Aim of the task -
Leave out the images and repeat the listing below without a single change.
═══ Records for the task ═══
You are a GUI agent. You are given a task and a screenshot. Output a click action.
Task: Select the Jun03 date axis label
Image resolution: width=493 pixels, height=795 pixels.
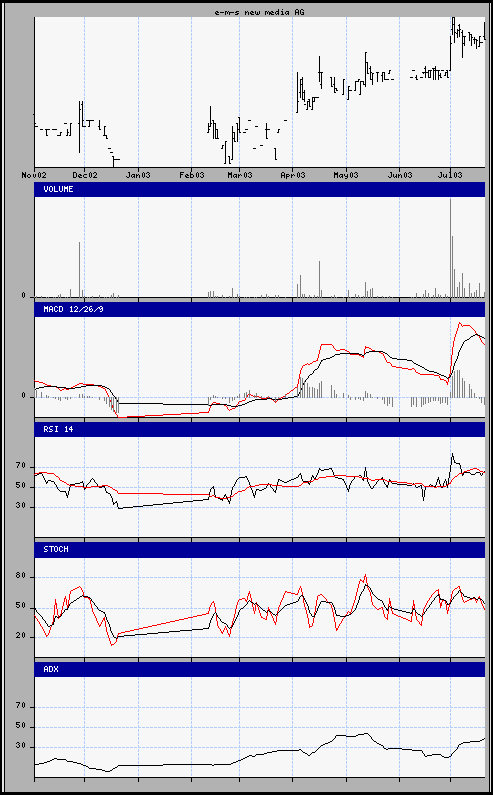coord(400,175)
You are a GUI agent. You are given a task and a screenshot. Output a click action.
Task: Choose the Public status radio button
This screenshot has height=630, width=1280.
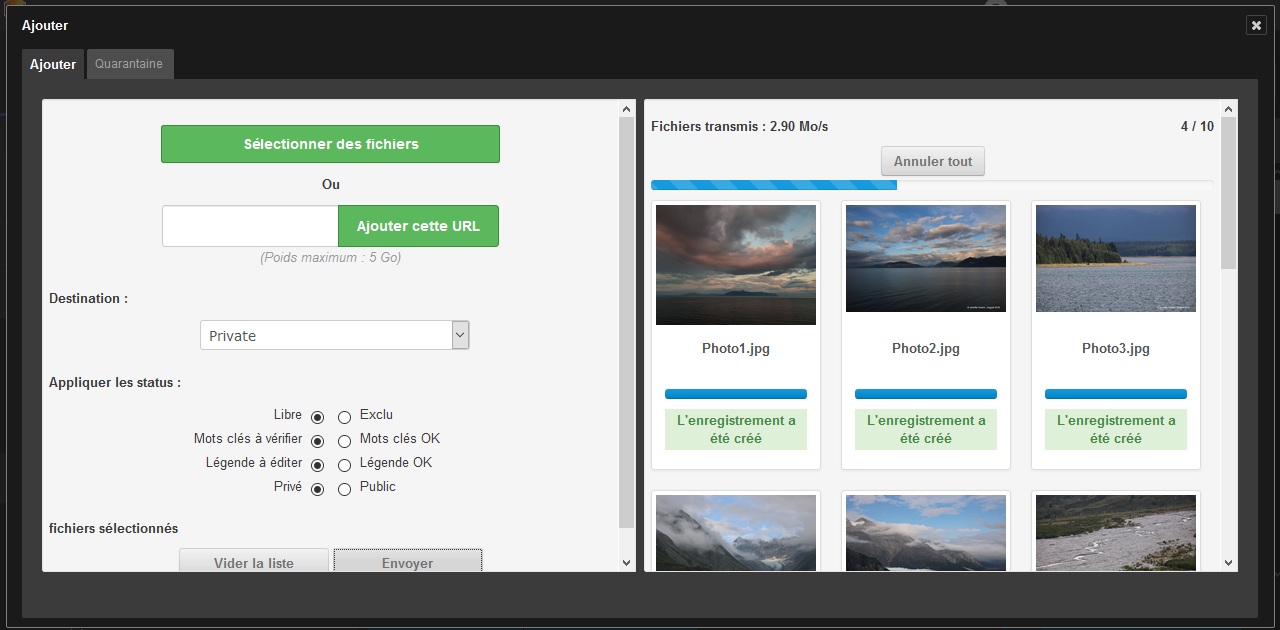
═══
Answer to this task -
You are a GUI agent. You are given a task and a screenshot. Output a click action.
Task: Select the Jun03 date axis label
Image resolution: width=493 pixels, height=795 pixels.
coord(400,175)
You are a GUI agent. You are given a task and a screenshot. Output a click action.
Task: Choose the Public status radio button
This screenshot has height=630, width=1280.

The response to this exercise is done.